5.4In grief 4 klaagt Hoge Weide nog dat de rechtbank ten onrechte heeft overwogen dat de in de brief van 29 oktober 2009 gevraagde garantstelling voor Hoge Weide minder belastend was dan de in artikel 9 van de algemene voorwaarden genoemde vormen van zekerheid. Deze grief faalt bij gebrek aan belang, nu uit de brief blijkt dat aan Hoge Weide de keuze werd gelaten tussen de verschillende vormen van zekerheid.

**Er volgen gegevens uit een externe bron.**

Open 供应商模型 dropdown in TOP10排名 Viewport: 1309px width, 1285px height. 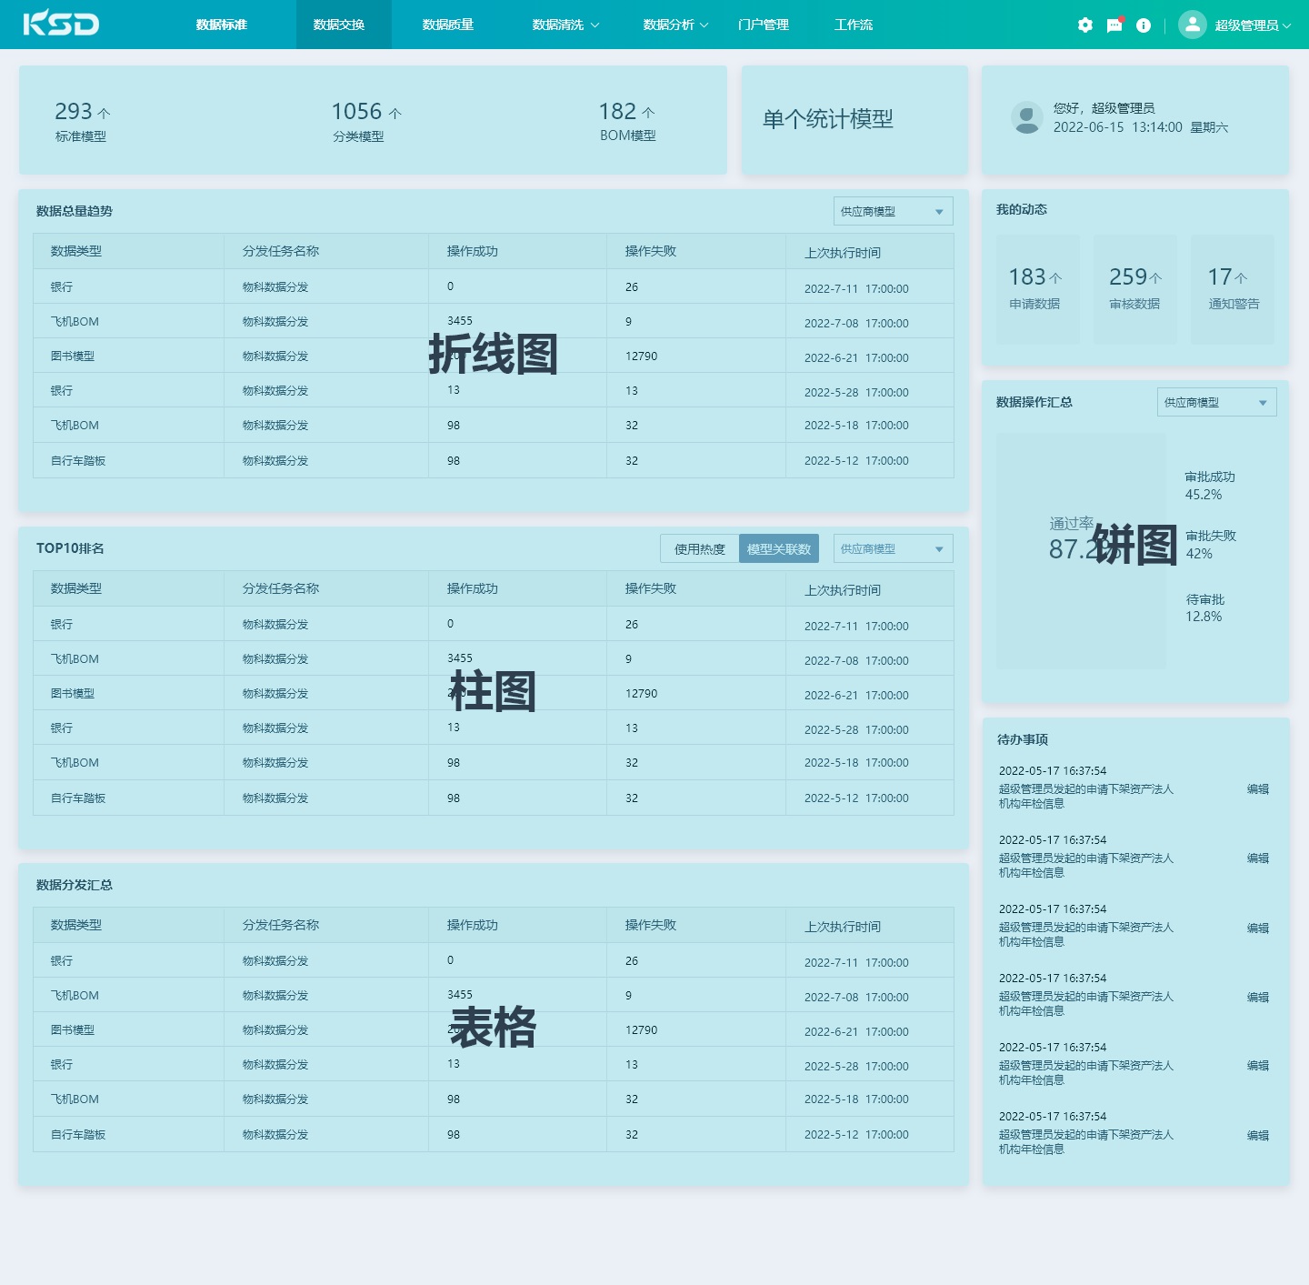[894, 548]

6. Nu Eneco in oktober 2009 zekerheid mocht verlangen van Hoge Weide, kan de mededeling in de bijlage bij de brief van 29 oktober 2009 van Eneco dat indien geen aanvullende zekerheid wordt afgegeven, Eneco in 2010 geen gas zou leveren, niet worden aangemerkt als een mededeling als bedoeld in artikel 6:83 sub c BW. Anders dan Hoge Weide stelt, is Eneco dus niet in verzuim geraakt en bestond voor Hoge Weide geen goede grond om de overeenkomst te ontbinden. In het midden kan dan blijven of de overeenkomst is geëindigd door de brief van 12 november 2009 van Hoge Weide dan wel door ontbinding zoals aangekondigd in de brief van 24 november 2009 van Eneco. Voor de vordering van Eneco maakt dit geen verschil. Hoge Weide heeft betoogd dat nu zij in haar brief van 12 november 2009 verzoekt om een bevestiging dat alle overeenkomsten met betrekking tot de levering van gas per 1 januari 2010 geëindigd zullen zijn, zonder zodanige bevestiging helemaal geen sprake is van beëindiging (pleitnota mr. Heukels, nr. 10). Dit betoog wordt verworpen, aangezien de brief kennelijk ertoe strekte de overeenkomst eenzijdig te beëindigen. Eneco moest dan ook uit de brief van 12 november 2009 van Hoge Weide afleiden dat Hoge Weide in 2010 haar verplichtingen uit de overeenkomst niet zou nakomen, zodat Hoge Weide dientengevolge in verzuim is geraakt (artikel 6:83 onder c BW) en verplicht is tot schadevergoeding (artikel 6:74 lid 1 BW). Grief 13, die uitgaat van een andere opvatting, faalt derhalve. Voor zover dit anders zou zijn, is Hoge Weide in elk geval in verzuim geraakt door na te laten de verlangde zekerheid te verstrekken binnen de in de brief van 24 november 2009 genoemde termijn, zodat Eneco de overeenkomst terecht heeft ontbonden en zij op grond van artikel 6:277 lid 1 BW jegens Hoge Weide aanspraak heeft op schadevergoeding.
7. De omvang van de door Hoge Weide te vergoeden schade is het onderwerp van de grieven 14, 15 en 16. In de toelichting op de grieven wordt slechts in algemene termen door Hoge Weide betoogd dat Eneco niet aannemelijk heeft gemaakt dat zij schade heeft geleden tot het bedrag dat zij van Hoge Weide heeft gevorderd en dat Eneco niet heeft aangetoond dat zij heeft voldaan aan haar schadebeperkingsplicht. Het hof neemt de overwegingen van de rechtbank over de omvang van de te vergoeden schade over en maakt deze tot de zijne. De schade is door Eneco voldoende toegelicht met de nadere schriftelijke onderbouwing die zij in eerste aanleg als productie 10 heeft overgelegd bij de akte overlegging productie, tevens aanvulling van eis. Het debat tussen partijen is gericht op de stelling dat Eneco in verband met de “vastklik” voor een hoge prijs heeft ingekocht en op 18 december 2009 na de “wegswitch” tegen een lage prijs heeft verkocht (waartoe zij in verband met het speculatieverbod verplicht was). De betwisting van Hoge Weide dat zij wettelijke rente verschuldigd is over de schadevergoeding, is niet onderbouwd, zodat het hof daaraan voorbij zal gaan. De grieven 14, 15 en 16 falen derhalve.
8. In het voorgaande zijn de grieven 5 en 6 nog niet besproken. Bij deze grieven heeft Hoge Weide geen belang, nu het lot daarvan niet van invloed is op de toewijsbaarheid van de vordering.
9. De slotsom is dat geen van de grieven slaagt. Derhalve dient het bestreden vonnis te worden bekrachtigd. Bij die stand van zaken past het dat Hoge Weide wordt veroordeeld in de proceskosten.